* [TASK INSTRUCTIONS]
Repeat the listing exactly, line by line.
* * * * *
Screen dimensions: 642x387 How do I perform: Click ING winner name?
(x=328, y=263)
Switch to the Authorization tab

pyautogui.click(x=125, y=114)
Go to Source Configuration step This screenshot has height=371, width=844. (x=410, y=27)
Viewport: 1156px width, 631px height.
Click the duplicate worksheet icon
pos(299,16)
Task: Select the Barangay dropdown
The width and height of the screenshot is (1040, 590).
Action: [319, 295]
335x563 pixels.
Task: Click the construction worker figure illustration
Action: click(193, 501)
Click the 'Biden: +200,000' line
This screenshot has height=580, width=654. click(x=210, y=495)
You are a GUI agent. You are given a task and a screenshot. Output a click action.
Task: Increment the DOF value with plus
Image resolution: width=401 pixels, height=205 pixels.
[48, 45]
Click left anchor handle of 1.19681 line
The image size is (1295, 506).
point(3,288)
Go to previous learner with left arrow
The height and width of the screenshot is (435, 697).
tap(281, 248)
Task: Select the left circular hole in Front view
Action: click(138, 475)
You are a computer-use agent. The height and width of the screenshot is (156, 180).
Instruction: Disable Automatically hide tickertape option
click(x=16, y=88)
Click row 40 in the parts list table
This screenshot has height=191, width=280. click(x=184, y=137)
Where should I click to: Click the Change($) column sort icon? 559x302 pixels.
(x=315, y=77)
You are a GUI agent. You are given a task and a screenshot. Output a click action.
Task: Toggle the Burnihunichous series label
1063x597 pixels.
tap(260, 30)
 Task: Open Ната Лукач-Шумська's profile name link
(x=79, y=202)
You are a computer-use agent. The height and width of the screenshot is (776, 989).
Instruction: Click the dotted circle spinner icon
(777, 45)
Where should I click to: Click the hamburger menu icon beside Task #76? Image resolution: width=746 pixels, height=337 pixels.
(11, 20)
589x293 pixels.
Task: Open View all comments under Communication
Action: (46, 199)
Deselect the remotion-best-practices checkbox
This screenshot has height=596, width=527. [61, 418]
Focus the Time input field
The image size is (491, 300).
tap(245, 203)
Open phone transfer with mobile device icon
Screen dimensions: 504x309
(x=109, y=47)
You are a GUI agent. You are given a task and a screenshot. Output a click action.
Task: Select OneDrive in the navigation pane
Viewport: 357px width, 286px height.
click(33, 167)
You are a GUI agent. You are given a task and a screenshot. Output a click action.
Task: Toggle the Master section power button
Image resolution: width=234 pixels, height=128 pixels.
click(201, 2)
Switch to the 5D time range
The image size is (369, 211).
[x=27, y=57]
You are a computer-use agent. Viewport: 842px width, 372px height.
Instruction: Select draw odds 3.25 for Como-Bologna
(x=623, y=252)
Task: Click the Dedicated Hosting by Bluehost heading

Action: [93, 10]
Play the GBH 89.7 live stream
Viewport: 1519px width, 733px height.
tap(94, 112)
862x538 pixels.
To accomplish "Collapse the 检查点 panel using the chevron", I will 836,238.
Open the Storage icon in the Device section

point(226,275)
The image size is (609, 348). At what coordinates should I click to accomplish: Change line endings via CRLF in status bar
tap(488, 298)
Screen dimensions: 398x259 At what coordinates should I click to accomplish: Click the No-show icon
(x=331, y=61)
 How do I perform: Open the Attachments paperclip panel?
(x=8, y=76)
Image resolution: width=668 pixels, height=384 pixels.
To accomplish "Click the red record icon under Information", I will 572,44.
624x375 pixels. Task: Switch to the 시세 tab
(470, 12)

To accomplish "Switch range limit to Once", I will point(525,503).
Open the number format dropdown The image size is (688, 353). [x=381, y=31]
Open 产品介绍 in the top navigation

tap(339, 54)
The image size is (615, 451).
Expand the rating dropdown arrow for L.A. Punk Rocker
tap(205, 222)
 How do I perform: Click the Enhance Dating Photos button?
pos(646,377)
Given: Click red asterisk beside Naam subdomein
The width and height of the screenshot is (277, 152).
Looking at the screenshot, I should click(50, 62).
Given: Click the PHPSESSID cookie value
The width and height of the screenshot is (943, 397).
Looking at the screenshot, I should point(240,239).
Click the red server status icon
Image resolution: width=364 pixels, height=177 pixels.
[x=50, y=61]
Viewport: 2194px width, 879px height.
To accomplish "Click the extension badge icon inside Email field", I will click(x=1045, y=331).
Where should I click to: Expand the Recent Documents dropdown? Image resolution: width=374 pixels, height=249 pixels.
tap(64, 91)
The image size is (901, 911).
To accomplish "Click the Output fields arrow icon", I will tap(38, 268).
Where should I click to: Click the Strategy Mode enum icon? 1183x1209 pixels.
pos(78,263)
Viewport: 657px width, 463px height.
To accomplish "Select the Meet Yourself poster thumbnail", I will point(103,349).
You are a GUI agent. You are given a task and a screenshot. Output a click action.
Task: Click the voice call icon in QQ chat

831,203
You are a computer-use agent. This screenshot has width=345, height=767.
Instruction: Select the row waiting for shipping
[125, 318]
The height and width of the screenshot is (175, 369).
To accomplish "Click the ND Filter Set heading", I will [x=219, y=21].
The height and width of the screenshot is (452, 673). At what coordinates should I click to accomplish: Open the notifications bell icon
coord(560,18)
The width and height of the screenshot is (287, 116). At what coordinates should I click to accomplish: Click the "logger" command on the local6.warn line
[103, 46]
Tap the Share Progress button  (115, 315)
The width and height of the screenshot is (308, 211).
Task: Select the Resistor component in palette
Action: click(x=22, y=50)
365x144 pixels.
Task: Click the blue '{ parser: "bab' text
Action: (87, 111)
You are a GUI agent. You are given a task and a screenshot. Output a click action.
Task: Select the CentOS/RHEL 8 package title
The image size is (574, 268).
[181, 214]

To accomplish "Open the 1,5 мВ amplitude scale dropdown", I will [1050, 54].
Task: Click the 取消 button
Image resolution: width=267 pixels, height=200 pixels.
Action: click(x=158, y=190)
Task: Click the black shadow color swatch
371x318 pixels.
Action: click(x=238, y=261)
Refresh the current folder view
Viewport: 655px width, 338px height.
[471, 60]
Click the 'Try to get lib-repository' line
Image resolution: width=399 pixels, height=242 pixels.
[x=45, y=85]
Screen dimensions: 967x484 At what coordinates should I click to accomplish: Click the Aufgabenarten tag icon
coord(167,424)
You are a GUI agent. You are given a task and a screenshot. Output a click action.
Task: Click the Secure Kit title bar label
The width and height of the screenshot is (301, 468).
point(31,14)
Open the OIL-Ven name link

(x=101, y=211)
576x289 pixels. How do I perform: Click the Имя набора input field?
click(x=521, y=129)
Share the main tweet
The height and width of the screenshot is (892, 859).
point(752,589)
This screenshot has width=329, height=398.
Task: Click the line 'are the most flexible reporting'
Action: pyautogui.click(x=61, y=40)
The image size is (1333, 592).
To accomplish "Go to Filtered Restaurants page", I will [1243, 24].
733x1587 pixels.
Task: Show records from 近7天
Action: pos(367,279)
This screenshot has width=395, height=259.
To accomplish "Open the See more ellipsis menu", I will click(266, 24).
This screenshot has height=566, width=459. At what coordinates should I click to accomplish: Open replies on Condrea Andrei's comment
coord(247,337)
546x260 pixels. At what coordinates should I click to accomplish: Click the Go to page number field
* * * * *
* [SOLUTION TO THIS TASK]
Screen dimensions: 642x387 How do I perform: Click ING winner name?
(x=328, y=263)
Switch to the Authorization tab

pyautogui.click(x=125, y=114)
Go to Source Configuration step This screenshot has height=371, width=844. (x=410, y=27)
Viewport: 1156px width, 631px height.
Click the duplicate worksheet icon
pos(299,16)
Task: Select the Barangay dropdown
The width and height of the screenshot is (1040, 590).
Action: [319, 295]
335x563 pixels.
Task: Click the construction worker figure illustration
Action: click(193, 501)
Click the 'Biden: +200,000' line
This screenshot has height=580, width=654. click(x=210, y=495)
You are a GUI agent. You are given a task and a screenshot. Output a click action.
Task: Increment the DOF value with plus
Image resolution: width=401 pixels, height=205 pixels.
[48, 45]
Click left anchor handle of 1.19681 line
The image size is (1295, 506).
point(3,288)
Go to previous learner with left arrow
The height and width of the screenshot is (435, 697).
tap(281, 248)
Task: Select the left circular hole in Front view
Action: click(138, 475)
You are a computer-use agent. The height and width of the screenshot is (156, 180).
Instruction: Disable Automatically hide tickertape option
click(x=16, y=88)
Click row 40 in the parts list table
This screenshot has height=191, width=280. click(x=184, y=137)
Where should I click to: Click the Change($) column sort icon? 559x302 pixels.
(x=315, y=77)
You are a GUI agent. You are given a task and a screenshot. Output a click action.
Task: Toggle the Burnihunichous series label
1063x597 pixels.
tap(260, 30)
 Task: Open Ната Лукач-Шумська's profile name link
(x=79, y=202)
You are a computer-use agent. The height and width of the screenshot is (776, 989).
Instruction: Click the dotted circle spinner icon
(777, 45)
Where should I click to: Click the hamburger menu icon beside Task #76? Image resolution: width=746 pixels, height=337 pixels.
(11, 20)
589x293 pixels.
Task: Open View all comments under Communication
Action: (46, 199)
Deselect the remotion-best-practices checkbox
This screenshot has height=596, width=527. [61, 418]
Focus the Time input field
The image size is (491, 300).
tap(245, 203)
Open phone transfer with mobile device icon
Screen dimensions: 504x309
(x=109, y=47)
You are a GUI agent. You are given a task and a screenshot. Output a click action.
Task: Select OneDrive in the navigation pane
Viewport: 357px width, 286px height.
click(33, 167)
You are a GUI agent. You are given a task and a screenshot. Output a click action.
Task: Toggle the Master section power button
Image resolution: width=234 pixels, height=128 pixels.
click(201, 2)
Switch to the 5D time range
The image size is (369, 211).
[x=27, y=57]
You are a computer-use agent. Viewport: 842px width, 372px height.
Instruction: Select draw odds 3.25 for Como-Bologna
(x=623, y=252)
Task: Click the Dedicated Hosting by Bluehost heading

Action: [93, 10]
Play the GBH 89.7 live stream
Viewport: 1519px width, 733px height.
tap(94, 112)
862x538 pixels.
To accomplish "Collapse the 检查点 panel using the chevron", I will 836,238.
Open the Storage icon in the Device section

point(226,275)
The image size is (609, 348). At what coordinates should I click to accomplish: Change line endings via CRLF in status bar
tap(488, 298)
Screen dimensions: 398x259 At what coordinates should I click to accomplish: Click the No-show icon
(x=331, y=61)
 How do I perform: Open the Attachments paperclip panel?
(x=8, y=76)
Image resolution: width=668 pixels, height=384 pixels.
To accomplish "Click the red record icon under Information", I will 572,44.
624x375 pixels. Task: Switch to the 시세 tab
(470, 12)

To accomplish "Switch range limit to Once", I will point(525,503).
Open the number format dropdown The image size is (688, 353). [x=381, y=31]
Open 产品介绍 in the top navigation

tap(339, 54)
The image size is (615, 451).
Expand the rating dropdown arrow for L.A. Punk Rocker
tap(205, 222)
 How do I perform: Click the Enhance Dating Photos button?
pos(646,377)
Given: Click red asterisk beside Naam subdomein
The width and height of the screenshot is (277, 152).
Looking at the screenshot, I should click(50, 62).
Given: Click the PHPSESSID cookie value
The width and height of the screenshot is (943, 397).
Looking at the screenshot, I should point(240,239).
Click the red server status icon
Image resolution: width=364 pixels, height=177 pixels.
[x=50, y=61]
Viewport: 2194px width, 879px height.
To accomplish "Click the extension badge icon inside Email field", I will click(x=1045, y=331).
Where should I click to: Expand the Recent Documents dropdown? Image resolution: width=374 pixels, height=249 pixels.
tap(64, 91)
The image size is (901, 911).
To accomplish "Click the Output fields arrow icon", I will tap(38, 268).
Where should I click to: Click the Strategy Mode enum icon? 1183x1209 pixels.
pos(78,263)
Viewport: 657px width, 463px height.
To accomplish "Select the Meet Yourself poster thumbnail", I will point(103,349).
You are a GUI agent. You are given a task and a screenshot. Output a click action.
Task: Click the voice call icon in QQ chat

831,203
You are a computer-use agent. This screenshot has width=345, height=767.
Instruction: Select the row waiting for shipping
[125, 318]
The height and width of the screenshot is (175, 369).
To accomplish "Click the ND Filter Set heading", I will [x=219, y=21].
The height and width of the screenshot is (452, 673). At what coordinates should I click to accomplish: Open the notifications bell icon
coord(560,18)
The width and height of the screenshot is (287, 116). At what coordinates should I click to accomplish: Click the "logger" command on the local6.warn line
[103, 46]
Tap the Share Progress button  (115, 315)
The width and height of the screenshot is (308, 211).
Task: Select the Resistor component in palette
Action: click(x=22, y=50)
365x144 pixels.
Task: Click the blue '{ parser: "bab' text
Action: (87, 111)
You are a GUI agent. You are given a task and a screenshot. Output a click action.
Task: Select the CentOS/RHEL 8 package title
The image size is (574, 268).
[181, 214]

To accomplish "Open the 1,5 мВ amplitude scale dropdown", I will [1050, 54].
Task: Click the 取消 button
Image resolution: width=267 pixels, height=200 pixels.
Action: click(x=158, y=190)
Task: Click the black shadow color swatch
371x318 pixels.
Action: click(x=238, y=261)
Refresh the current folder view
Viewport: 655px width, 338px height.
[471, 60]
Click the 'Try to get lib-repository' line
Image resolution: width=399 pixels, height=242 pixels.
[x=45, y=85]
Screen dimensions: 967x484 At what coordinates should I click to accomplish: Click the Aufgabenarten tag icon
coord(167,424)
You are a GUI agent. You are given a task and a screenshot. Output a click action.
Task: Click the Secure Kit title bar label
The width and height of the screenshot is (301, 468).
point(31,14)
Open the OIL-Ven name link

(x=101, y=211)
576x289 pixels. How do I perform: Click the Имя набора input field?
click(x=521, y=129)
Share the main tweet
The height and width of the screenshot is (892, 859).
point(752,589)
This screenshot has width=329, height=398.
Task: Click the line 'are the most flexible reporting'
Action: pyautogui.click(x=61, y=40)
The image size is (1333, 592).
To accomplish "Go to Filtered Restaurants page", I will [1243, 24].
733x1587 pixels.
Task: Show records from 近7天
Action: pos(367,279)
This screenshot has width=395, height=259.
To accomplish "Open the See more ellipsis menu", I will click(266, 24).
This screenshot has height=566, width=459. At what coordinates should I click to accomplish: Open replies on Condrea Andrei's comment
coord(247,337)
546x260 pixels. At what coordinates should I click to accomplish: Click the Go to page number field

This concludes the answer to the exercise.